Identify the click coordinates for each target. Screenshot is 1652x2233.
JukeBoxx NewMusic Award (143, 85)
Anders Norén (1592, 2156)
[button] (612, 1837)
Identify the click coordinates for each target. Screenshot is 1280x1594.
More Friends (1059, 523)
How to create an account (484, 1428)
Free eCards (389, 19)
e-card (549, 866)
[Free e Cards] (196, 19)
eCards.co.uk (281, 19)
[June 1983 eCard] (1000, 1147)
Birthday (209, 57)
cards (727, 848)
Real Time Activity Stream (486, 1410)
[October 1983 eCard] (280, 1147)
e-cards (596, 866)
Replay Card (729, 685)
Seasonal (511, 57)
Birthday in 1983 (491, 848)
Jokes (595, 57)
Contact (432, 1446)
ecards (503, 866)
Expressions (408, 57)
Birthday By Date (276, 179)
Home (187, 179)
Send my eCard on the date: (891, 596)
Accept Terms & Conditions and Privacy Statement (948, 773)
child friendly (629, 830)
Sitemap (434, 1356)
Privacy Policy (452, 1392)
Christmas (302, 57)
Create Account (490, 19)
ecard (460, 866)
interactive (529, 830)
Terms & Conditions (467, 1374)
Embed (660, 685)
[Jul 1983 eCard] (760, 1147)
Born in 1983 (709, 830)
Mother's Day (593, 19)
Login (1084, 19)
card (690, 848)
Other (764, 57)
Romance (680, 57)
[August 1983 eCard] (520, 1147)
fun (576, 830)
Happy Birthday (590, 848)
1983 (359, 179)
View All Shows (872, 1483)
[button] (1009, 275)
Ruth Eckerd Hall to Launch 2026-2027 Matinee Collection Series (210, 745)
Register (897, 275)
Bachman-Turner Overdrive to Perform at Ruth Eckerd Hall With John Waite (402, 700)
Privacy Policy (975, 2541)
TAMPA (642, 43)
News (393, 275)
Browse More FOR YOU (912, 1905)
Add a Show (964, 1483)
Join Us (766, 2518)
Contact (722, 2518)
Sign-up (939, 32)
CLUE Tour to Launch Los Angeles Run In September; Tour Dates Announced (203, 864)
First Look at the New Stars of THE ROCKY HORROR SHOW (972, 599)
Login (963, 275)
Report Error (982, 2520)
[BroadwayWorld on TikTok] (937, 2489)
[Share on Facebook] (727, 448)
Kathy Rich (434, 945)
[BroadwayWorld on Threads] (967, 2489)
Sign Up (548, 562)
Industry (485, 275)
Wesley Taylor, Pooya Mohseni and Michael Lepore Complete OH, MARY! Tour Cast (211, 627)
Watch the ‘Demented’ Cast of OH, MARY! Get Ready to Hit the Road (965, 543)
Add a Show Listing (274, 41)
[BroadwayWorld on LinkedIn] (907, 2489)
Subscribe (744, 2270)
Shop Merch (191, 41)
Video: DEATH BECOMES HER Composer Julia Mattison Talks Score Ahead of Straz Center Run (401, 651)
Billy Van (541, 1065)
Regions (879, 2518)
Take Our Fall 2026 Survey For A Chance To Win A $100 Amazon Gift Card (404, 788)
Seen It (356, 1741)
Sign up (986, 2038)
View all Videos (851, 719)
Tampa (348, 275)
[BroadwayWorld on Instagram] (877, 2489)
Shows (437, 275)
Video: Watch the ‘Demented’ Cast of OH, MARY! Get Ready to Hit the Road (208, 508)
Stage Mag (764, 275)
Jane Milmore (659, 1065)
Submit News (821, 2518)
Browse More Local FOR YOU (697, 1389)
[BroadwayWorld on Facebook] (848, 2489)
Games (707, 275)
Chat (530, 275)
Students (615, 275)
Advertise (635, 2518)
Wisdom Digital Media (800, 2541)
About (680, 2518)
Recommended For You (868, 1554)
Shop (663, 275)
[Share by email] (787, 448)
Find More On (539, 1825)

· · · · ·

Everything from the line with "Embed (660, 685)" through the last line of the material above should be echoed exactly, and nothing else.

[Task response]
Embed (660, 685)
[Jul 1983 eCard] (760, 1147)
Born in 1983 (709, 830)
Mother's Day (593, 19)
Login (1084, 19)
card (690, 848)
Other (764, 57)
Romance (680, 57)
[August 1983 eCard] (520, 1147)
fun (576, 830)
Happy Birthday (590, 848)
1983 (359, 179)
View All Shows (872, 1483)
[button] (1009, 275)
Ruth Eckerd Hall to Launch 2026-2027 Matinee Collection Series (210, 745)
Register (897, 275)
Bachman-Turner Overdrive to Perform at Ruth Eckerd Hall With John Waite (402, 700)
Privacy Policy (975, 2541)
TAMPA (642, 43)
News (393, 275)
Browse More FOR YOU (912, 1905)
Add a Show (964, 1483)
Join Us (766, 2518)
Contact (722, 2518)
Sign-up (939, 32)
CLUE Tour to Launch Los Angeles Run In September; Tour Dates Announced (203, 864)
First Look at the New Stars of THE ROCKY HORROR SHOW (972, 599)
Login (963, 275)
Report Error (982, 2520)
[BroadwayWorld on TikTok] (937, 2489)
[Share on Facebook] (727, 448)
Kathy Rich (434, 945)
[BroadwayWorld on Threads] (967, 2489)
Sign Up (548, 562)
Industry (485, 275)
Wesley Taylor, Pooya Mohseni and Michael Lepore Complete OH, MARY! Tour Cast (211, 627)
Watch the ‘Demented’ Cast of OH, MARY! Get Ready to Hit the Road (965, 543)
Add a Show Listing (274, 41)
[BroadwayWorld on LinkedIn] (907, 2489)
Subscribe (744, 2270)
Shop Merch (191, 41)
Video: DEATH BECOMES HER Composer Julia Mattison Talks Score Ahead of Straz Center Run (401, 651)
Billy Van (541, 1065)
Regions (879, 2518)
Take Our Fall 2026 Survey For A Chance To Win A $100 Amazon Gift Card (404, 788)
Seen It (356, 1741)
Sign up (986, 2038)
View all Videos (851, 719)
Tampa (348, 275)
[BroadwayWorld on Instagram] (877, 2489)
Shows (437, 275)
Video: Watch the ‘Demented’ Cast of OH, MARY! Get Ready to Hit the Road (208, 508)
Stage Mag (764, 275)
Jane Milmore (659, 1065)
Submit News (821, 2518)
Browse More Local FOR YOU (697, 1389)
[BroadwayWorld on Facebook] (848, 2489)
Games (707, 275)
Chat (530, 275)
Students (615, 275)
Advertise (635, 2518)
Wisdom Digital Media (800, 2541)
About (680, 2518)
Recommended For You (868, 1554)
Shop (663, 275)
[Share by email] (787, 448)
Find More On (539, 1825)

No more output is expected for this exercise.